▸ ASSIGNMENT
After counting the lines below that hold the word "item", reply with the count and nothing else.
--- ENTRIES SHOWN Enclosed Below ---
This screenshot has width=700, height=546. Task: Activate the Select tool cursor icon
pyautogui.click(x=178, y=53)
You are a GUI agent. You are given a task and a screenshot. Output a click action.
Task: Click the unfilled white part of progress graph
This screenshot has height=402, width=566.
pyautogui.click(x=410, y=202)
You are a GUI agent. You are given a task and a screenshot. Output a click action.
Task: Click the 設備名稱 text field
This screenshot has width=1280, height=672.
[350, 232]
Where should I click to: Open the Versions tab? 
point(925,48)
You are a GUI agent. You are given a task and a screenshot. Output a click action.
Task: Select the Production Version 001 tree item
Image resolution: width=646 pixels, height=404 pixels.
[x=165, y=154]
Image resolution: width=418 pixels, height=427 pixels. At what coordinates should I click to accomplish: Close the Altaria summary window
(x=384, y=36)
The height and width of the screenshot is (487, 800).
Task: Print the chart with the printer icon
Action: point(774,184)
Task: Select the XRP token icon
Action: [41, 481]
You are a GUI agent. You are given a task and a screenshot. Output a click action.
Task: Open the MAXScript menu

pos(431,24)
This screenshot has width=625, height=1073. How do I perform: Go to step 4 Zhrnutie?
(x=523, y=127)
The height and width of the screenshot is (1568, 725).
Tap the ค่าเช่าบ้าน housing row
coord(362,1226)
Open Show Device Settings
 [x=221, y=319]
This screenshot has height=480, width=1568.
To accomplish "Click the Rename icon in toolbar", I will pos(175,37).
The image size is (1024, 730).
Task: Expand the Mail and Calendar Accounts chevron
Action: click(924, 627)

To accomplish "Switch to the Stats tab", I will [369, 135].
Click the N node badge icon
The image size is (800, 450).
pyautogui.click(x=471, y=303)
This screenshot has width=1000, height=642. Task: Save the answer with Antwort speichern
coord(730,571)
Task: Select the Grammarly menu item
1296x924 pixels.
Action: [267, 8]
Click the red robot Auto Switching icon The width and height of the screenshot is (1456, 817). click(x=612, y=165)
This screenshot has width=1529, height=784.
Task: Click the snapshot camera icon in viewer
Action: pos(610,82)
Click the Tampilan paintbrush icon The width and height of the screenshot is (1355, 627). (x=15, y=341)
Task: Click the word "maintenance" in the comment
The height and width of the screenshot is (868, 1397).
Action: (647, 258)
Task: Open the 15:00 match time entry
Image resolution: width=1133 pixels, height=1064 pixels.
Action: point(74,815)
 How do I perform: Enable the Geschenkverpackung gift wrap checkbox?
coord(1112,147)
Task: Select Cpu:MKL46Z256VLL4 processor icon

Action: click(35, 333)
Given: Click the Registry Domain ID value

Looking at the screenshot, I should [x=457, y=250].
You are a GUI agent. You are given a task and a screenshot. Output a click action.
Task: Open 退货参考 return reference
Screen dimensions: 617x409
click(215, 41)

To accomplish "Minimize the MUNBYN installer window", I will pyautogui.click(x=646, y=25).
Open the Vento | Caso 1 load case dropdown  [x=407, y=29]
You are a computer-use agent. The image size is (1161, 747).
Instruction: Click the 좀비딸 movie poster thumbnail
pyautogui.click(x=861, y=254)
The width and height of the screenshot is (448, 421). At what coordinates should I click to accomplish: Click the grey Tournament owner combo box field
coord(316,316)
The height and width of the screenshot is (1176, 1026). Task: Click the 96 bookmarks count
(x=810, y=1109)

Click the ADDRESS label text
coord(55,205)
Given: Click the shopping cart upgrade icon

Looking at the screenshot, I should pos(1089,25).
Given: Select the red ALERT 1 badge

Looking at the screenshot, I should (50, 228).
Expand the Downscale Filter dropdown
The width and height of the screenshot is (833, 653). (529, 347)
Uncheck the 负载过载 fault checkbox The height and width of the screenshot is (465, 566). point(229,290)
--- End of Enclosed ENTRIES SHOWN ---
▸ SOLUTION TO THIS EXERCISE
2